The population of this study was made up of patients undergoing radiotherapy, with any type of malignant tumour. The final sample, however, was comprised of 51 participants. The sample was defined by non-probability convenience sampling, based on the information of all patients admitted during the period, considering that the removal of work activities is a common recommendation for patients with an oncological diagnosis, in compliance with the following inclusion criteria: diagnosis of neoplasm confirmed by anatomopathological examination, aged 18 years or older and less than 75 years old by inclusion in the workforce, undergoing radiotherapy protocol in the teletherapy modality with exposure to a minimum dose of 2000cGy, when the onset of the first unwanted acute effects are expected arising from cumulative exposure to ionising radiation, termination of radiotherapy treatment for a maximum of two years (24 months), at which time complaints related to the exposure to ionising radiation become less likely [11], maintenance of work activities, formal or informal, with a minimum weekly load of 20 hours. The exclusion criteria considered were illiteracy, due to the impossibility of filling out forms, and the undertaking of an exclusive radiotherapy protocol in the brachytherapy modality.

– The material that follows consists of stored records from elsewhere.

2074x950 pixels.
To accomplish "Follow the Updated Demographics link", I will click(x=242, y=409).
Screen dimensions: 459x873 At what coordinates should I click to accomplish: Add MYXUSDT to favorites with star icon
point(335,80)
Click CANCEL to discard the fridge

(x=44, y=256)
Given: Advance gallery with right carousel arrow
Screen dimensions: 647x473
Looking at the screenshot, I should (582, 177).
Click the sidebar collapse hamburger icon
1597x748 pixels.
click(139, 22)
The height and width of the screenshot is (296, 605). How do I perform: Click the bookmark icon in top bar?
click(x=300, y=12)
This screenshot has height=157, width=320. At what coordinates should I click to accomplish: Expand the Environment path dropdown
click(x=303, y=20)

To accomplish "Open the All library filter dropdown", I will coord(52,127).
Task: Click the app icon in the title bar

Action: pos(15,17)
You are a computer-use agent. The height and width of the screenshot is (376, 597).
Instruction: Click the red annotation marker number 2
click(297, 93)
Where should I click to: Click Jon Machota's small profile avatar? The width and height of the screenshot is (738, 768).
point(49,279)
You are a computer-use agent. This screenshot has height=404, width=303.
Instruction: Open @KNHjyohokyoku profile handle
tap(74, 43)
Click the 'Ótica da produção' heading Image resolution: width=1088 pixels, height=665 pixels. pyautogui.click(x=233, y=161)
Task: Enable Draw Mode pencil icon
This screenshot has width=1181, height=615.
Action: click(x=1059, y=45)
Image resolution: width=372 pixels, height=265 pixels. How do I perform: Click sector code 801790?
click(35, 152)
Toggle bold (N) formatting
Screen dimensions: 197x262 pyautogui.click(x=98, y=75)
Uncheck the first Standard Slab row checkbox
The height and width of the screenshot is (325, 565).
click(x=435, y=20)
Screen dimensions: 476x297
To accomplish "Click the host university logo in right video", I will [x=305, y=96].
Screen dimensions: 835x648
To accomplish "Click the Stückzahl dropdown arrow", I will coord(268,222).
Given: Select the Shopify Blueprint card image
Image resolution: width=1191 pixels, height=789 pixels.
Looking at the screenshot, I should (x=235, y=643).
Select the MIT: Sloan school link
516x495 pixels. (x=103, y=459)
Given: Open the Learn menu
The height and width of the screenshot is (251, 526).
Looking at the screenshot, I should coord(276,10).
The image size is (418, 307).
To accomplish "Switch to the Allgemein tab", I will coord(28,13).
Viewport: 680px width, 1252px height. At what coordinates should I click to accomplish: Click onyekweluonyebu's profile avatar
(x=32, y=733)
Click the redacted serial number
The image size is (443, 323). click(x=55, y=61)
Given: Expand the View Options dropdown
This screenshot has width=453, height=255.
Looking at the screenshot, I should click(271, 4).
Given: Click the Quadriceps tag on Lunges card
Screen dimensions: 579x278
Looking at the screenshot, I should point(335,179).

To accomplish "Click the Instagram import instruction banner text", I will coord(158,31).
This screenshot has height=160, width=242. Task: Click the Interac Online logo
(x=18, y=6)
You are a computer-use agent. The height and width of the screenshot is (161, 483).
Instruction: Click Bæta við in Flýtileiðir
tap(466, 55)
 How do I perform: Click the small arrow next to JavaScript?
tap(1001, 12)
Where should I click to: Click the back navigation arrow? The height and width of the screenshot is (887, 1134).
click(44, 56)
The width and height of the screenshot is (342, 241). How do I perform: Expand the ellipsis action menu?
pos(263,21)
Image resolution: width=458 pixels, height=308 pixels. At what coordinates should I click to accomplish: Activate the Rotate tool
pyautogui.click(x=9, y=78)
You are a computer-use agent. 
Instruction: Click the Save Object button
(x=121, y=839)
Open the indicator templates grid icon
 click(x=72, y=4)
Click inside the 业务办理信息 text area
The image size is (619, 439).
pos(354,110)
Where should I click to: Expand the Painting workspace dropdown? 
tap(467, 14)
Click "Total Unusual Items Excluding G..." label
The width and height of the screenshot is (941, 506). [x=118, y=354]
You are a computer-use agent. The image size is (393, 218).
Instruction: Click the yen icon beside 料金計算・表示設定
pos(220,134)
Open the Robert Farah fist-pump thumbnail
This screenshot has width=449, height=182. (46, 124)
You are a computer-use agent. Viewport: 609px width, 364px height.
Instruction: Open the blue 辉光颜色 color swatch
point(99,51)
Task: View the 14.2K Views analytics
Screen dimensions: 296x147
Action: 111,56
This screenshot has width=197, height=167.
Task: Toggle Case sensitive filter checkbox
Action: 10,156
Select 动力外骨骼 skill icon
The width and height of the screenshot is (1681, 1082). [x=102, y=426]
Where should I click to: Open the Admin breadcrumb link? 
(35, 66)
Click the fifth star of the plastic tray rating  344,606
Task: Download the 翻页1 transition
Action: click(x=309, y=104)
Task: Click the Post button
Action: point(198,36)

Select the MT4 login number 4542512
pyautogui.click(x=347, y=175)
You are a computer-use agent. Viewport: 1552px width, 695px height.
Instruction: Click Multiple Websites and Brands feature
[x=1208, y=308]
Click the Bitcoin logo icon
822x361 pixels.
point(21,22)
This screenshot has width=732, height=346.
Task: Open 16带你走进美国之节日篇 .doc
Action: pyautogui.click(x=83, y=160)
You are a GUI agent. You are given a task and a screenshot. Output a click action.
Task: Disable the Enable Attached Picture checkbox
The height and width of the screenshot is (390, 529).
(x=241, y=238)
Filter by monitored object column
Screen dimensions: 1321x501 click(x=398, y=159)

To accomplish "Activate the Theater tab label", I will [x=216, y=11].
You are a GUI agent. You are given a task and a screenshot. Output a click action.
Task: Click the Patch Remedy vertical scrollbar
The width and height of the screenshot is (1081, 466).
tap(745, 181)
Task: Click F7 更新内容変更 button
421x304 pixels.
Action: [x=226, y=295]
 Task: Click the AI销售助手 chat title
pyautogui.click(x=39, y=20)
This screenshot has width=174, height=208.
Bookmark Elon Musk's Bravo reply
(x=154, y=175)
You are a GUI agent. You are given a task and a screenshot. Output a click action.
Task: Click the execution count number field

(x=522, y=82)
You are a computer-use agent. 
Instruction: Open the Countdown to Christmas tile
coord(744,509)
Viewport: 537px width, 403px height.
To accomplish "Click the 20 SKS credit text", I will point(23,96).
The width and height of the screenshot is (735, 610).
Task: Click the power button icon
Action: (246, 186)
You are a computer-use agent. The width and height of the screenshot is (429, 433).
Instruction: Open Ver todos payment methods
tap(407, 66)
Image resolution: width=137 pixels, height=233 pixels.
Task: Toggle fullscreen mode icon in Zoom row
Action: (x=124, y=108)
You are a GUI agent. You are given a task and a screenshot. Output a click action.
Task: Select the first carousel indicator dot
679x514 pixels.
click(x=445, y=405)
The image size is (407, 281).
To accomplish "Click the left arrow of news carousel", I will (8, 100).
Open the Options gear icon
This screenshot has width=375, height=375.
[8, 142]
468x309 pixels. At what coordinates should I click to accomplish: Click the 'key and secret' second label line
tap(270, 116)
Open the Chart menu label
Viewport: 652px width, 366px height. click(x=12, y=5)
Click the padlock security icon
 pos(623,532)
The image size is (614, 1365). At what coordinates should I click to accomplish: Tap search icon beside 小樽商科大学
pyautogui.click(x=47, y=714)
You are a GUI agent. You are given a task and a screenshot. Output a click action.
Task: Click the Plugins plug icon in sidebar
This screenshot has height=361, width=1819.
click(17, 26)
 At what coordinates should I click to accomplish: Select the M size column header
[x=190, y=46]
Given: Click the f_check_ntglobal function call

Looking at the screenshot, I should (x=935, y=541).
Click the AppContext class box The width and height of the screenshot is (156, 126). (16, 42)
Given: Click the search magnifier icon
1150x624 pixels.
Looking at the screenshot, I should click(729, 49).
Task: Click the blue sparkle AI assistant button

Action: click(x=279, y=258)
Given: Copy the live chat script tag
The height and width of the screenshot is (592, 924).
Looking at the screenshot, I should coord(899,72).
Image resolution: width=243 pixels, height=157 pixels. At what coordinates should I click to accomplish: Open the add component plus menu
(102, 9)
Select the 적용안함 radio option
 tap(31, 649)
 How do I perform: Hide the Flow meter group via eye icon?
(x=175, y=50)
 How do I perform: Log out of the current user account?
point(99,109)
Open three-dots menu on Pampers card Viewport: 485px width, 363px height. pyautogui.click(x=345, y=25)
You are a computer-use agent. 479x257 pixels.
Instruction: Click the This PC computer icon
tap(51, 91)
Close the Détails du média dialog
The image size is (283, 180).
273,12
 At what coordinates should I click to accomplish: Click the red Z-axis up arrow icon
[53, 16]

All patients were initially contacted either in person or by phone by the main researcher, and the goals of the study were laid out and later, survey forms were sent to them. After the acceptance of the participant, the terms of consent and materials were sent by mail, with prepaid forms and envelopes to be returned by the participants. For social, demographic, clinical and occupational characterisation, a participant characterisation form was used, containing information about age, sex, job title, type, and time on the job, weekly work shift pattern, work leave during treatment, time to return back to work, diagnosis and work functioning level, or performance status, – Karnofsky scale (KPS), the latter being data from the clinical assessment.

In order to assess the limitations, the Work Role Functioning Questionnaire-Br (WRFQ-Br), adapted transculturally for the Brazilian population [12], was used and validated for a population with a diagnosis of cancer in radiotherapy [13].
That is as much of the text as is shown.